Loowa talked about her experiences with chronic pain, and how she battled the healthcare system to get the care she rightly deserved. As a panel, we chimed in with our similar stories of what being a patient in this healthcare system is really like, from Casey fighting for insurance coverage for injections that would preserve the positive outcome of a previous surgery to Jenni talking about how her condition (fibromyalgia) isn't even recognized as legitimate by the medical field at large.
It was like being in someone's living room, having coffee, only we were miked and people in the audience raised their hands to ask questions. But it was intimate. Comfortable. We, as a group, were protected within that room. People spoke their minds, and let themselves cry, without fear.
So much that Ree of the Hotfessional boldly took the microphone, introduced herself, at at the gentle urging of Mr. Lady (okay, Mr. Lady offered to make out with her but work with me on this, I'm in the moment), pulled off her wig and exposed her beautiful bald scalp to the room. "I look like I have cancer, but I don't." Ree lives with alopecia and despite her assertion that she doesn't experience "symptoms" of her illness, she is a professional woman in a professional environment, dealing with being bald as a woman.

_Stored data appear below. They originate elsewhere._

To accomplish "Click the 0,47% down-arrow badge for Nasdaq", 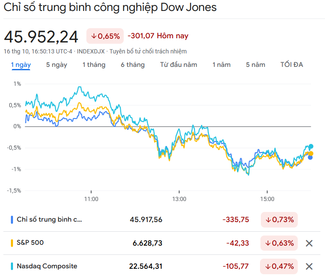I will (x=279, y=266).
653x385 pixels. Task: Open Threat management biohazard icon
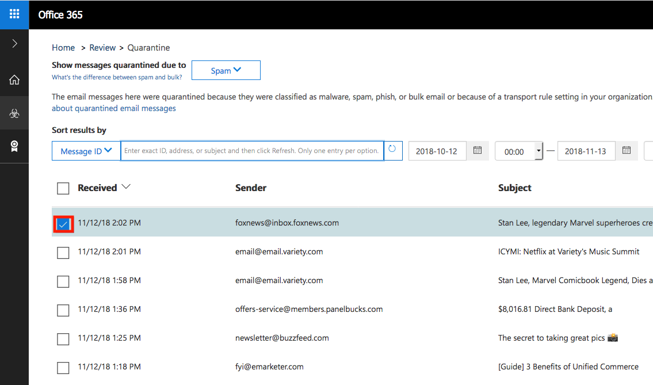coord(14,113)
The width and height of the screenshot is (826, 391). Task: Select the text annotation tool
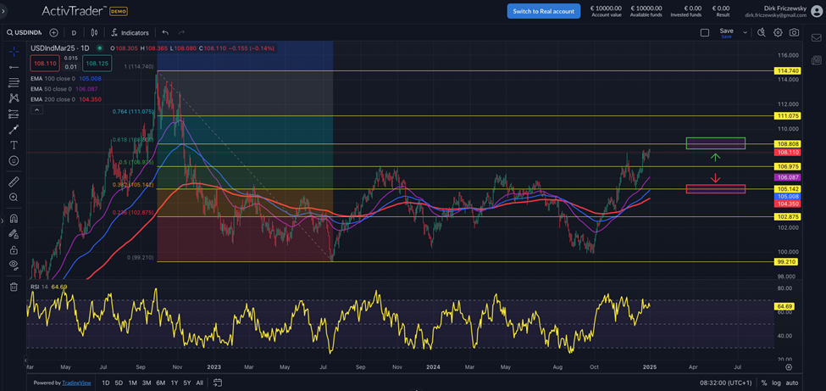click(x=14, y=145)
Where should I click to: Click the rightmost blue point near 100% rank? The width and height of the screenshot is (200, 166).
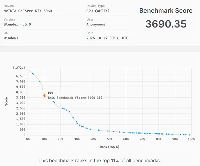pos(189,135)
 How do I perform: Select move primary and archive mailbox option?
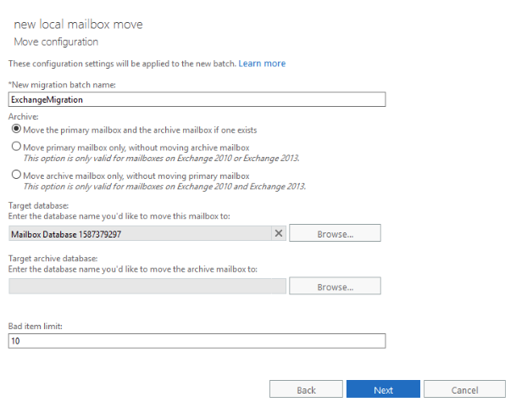pyautogui.click(x=16, y=129)
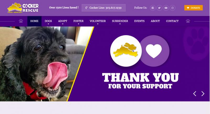This screenshot has height=114, width=210.
Task: Select the Home navigation tab
Action: click(x=34, y=21)
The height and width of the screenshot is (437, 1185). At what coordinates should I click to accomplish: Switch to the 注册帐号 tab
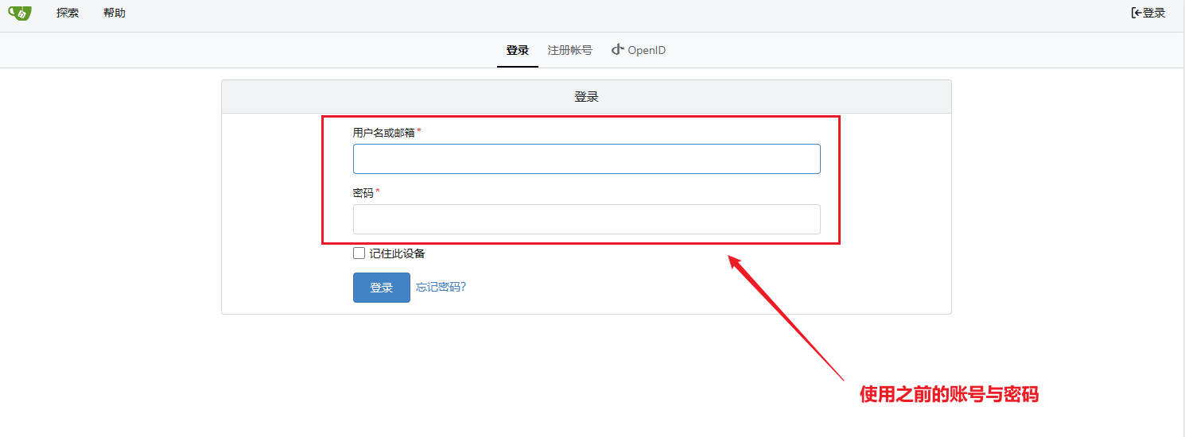point(569,50)
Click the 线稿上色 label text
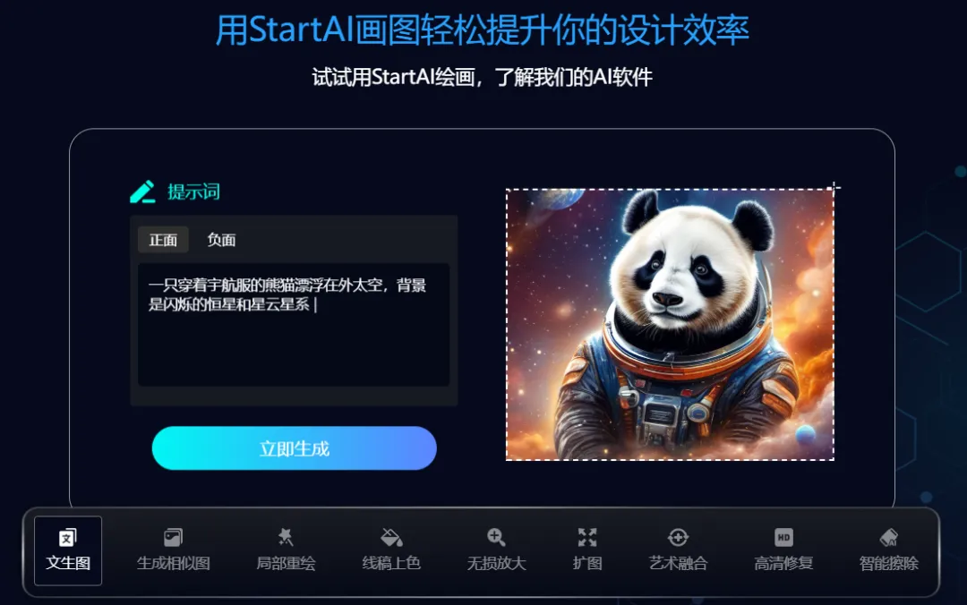This screenshot has width=967, height=605. click(x=391, y=563)
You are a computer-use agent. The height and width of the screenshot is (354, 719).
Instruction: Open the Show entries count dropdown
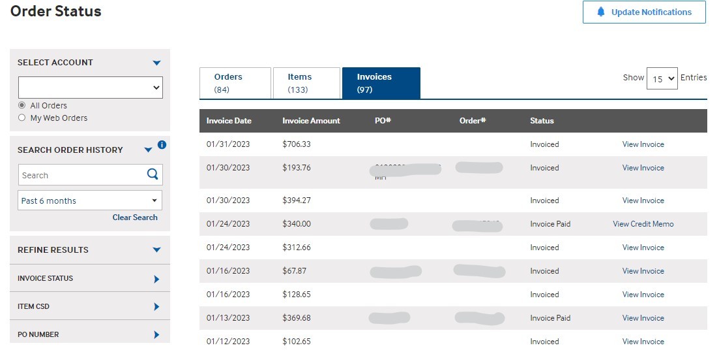coord(662,78)

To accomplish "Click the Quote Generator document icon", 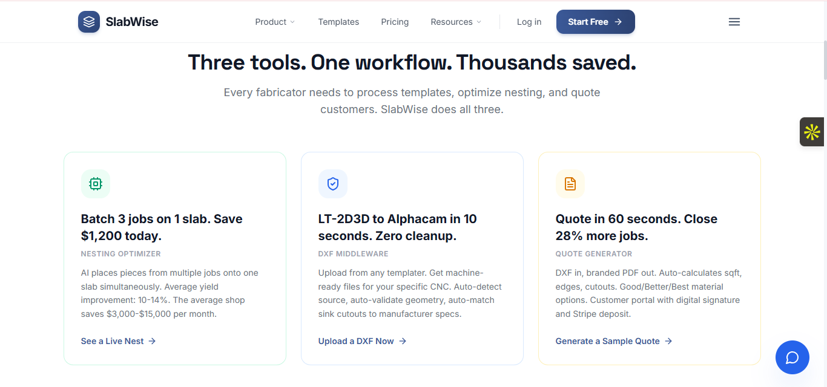I will click(x=570, y=183).
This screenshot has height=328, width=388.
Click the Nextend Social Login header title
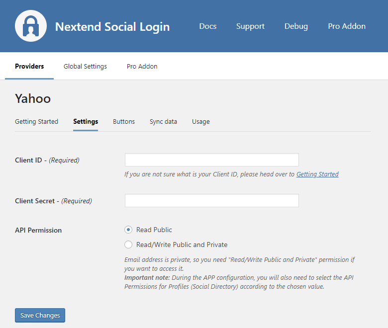[112, 27]
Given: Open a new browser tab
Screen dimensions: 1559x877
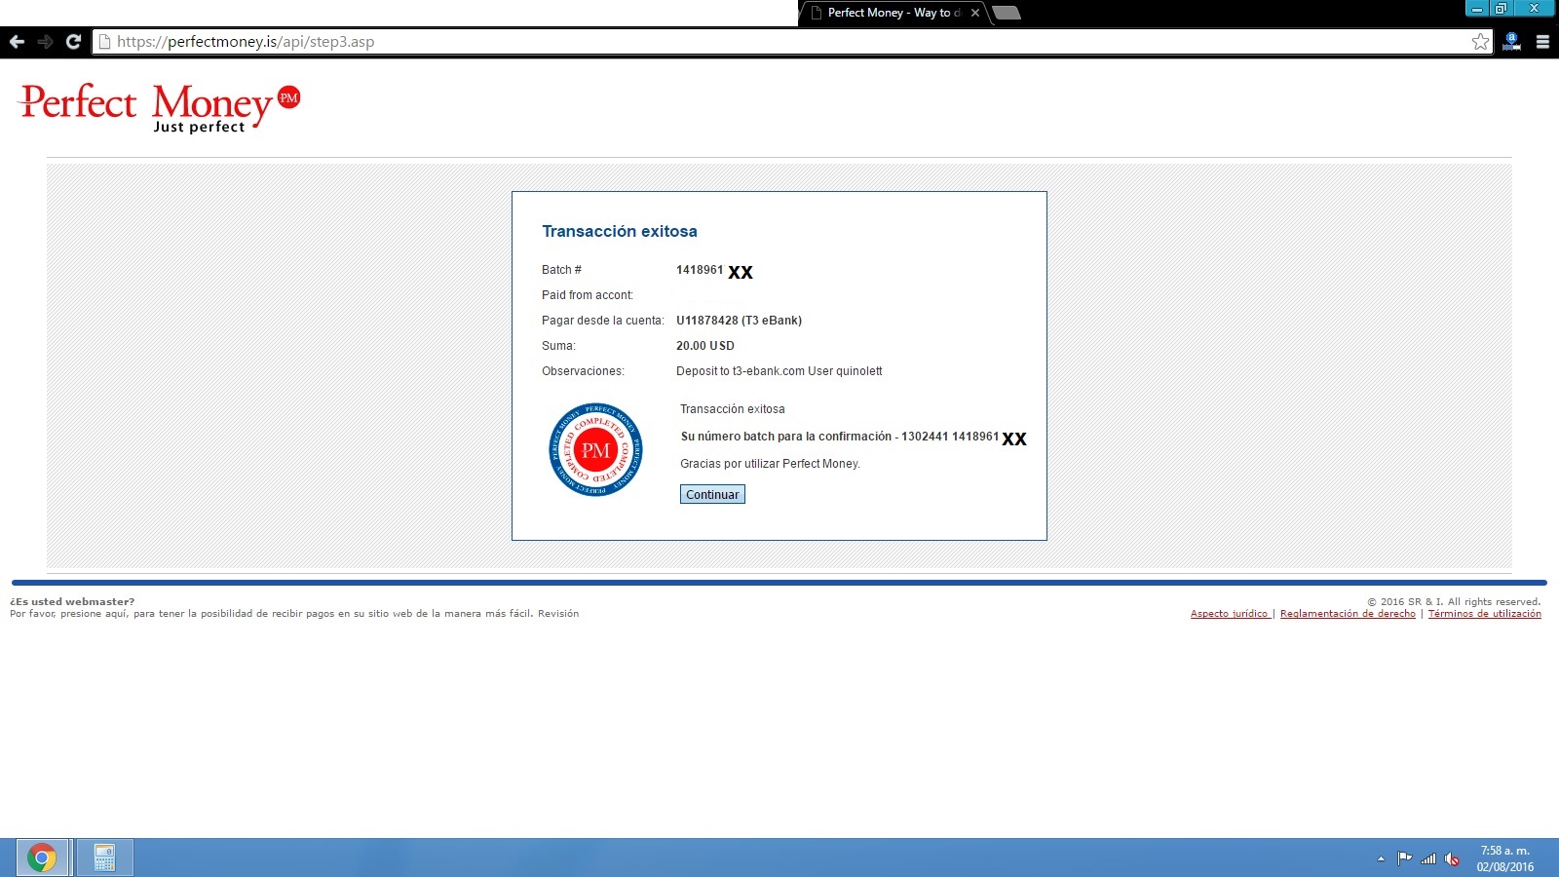Looking at the screenshot, I should pyautogui.click(x=1007, y=13).
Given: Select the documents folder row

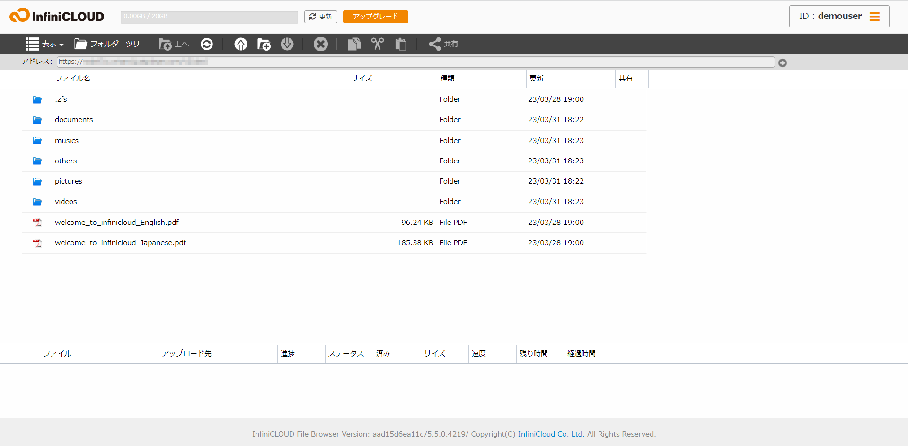Looking at the screenshot, I should (74, 120).
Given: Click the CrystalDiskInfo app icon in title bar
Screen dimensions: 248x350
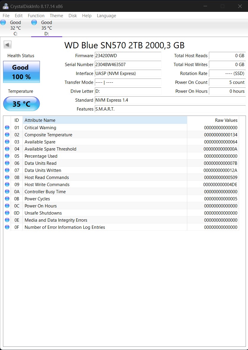Looking at the screenshot, I should [x=5, y=6].
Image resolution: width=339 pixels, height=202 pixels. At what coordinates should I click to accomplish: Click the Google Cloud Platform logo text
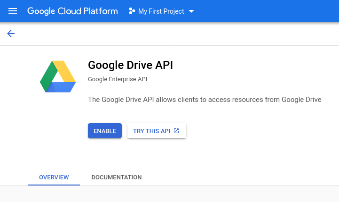[x=72, y=11]
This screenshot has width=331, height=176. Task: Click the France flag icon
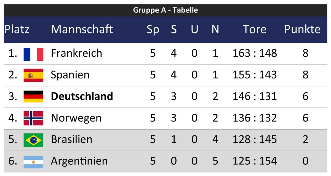(33, 54)
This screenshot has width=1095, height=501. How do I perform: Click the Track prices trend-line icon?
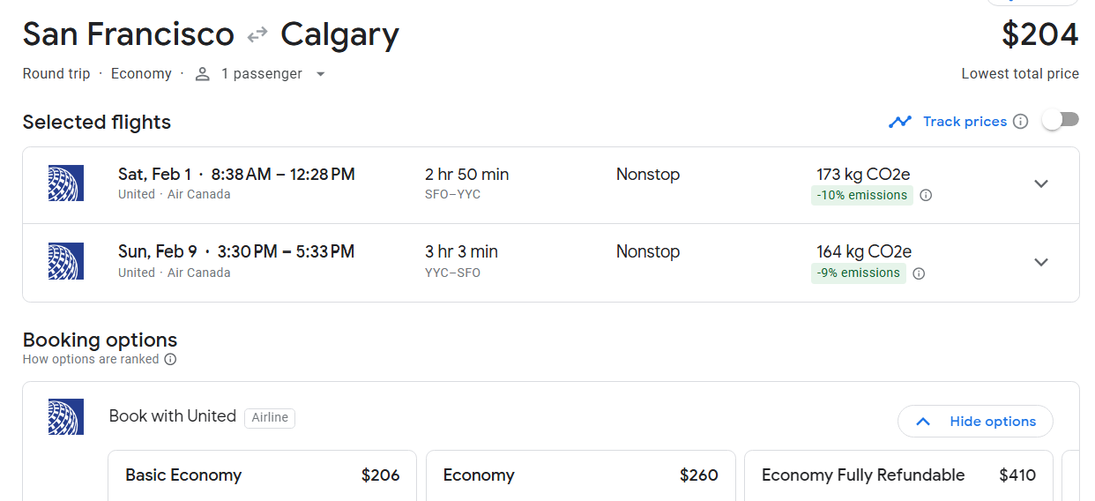(900, 122)
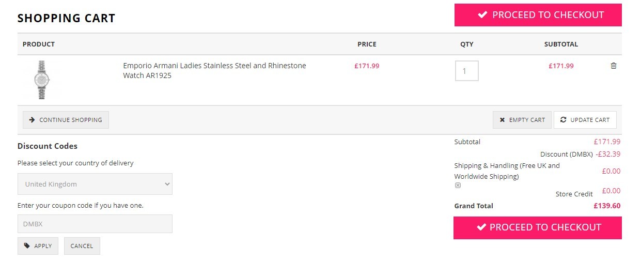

"No one has seen me without this, except my husband and my children." She was crying, along with almost everyone else in the room who was watching her in awe. "The way you react mentally to your life with your illness is your own business, but putting it out there, you will get the support you want. It will do wonderous things for you."
Sometimes it's hard for us to blog about our diseases. It can be really emotionally intense to log on to your blogging platform and post, for the whole internet to scrutinize, the real struggles we experience as we live with chronic illness. Sometimes readers lash out and attack us for our opinions or our care regimen. Sometimes we are forced to have thicker skin than we'd like.
But sometimes blogging about our conditions is what gets us through the day. Sometimes it's the email from someone saying, "Hey, me too," or "You helped me feel stronger today." Sometimes it's the comments from people who really understand what it's like to live with these diseases. And sometimes it's simply knowing we aren't alone. And that we never have been alone.
And now, with the support and love of our communities, we never will be alone again.
Patient blogging ... that's some powerful stuff. This was an inspiring experience, I'm honored to have shared this panel with such inspiring women, and I'm humbled to be part of this incredible community.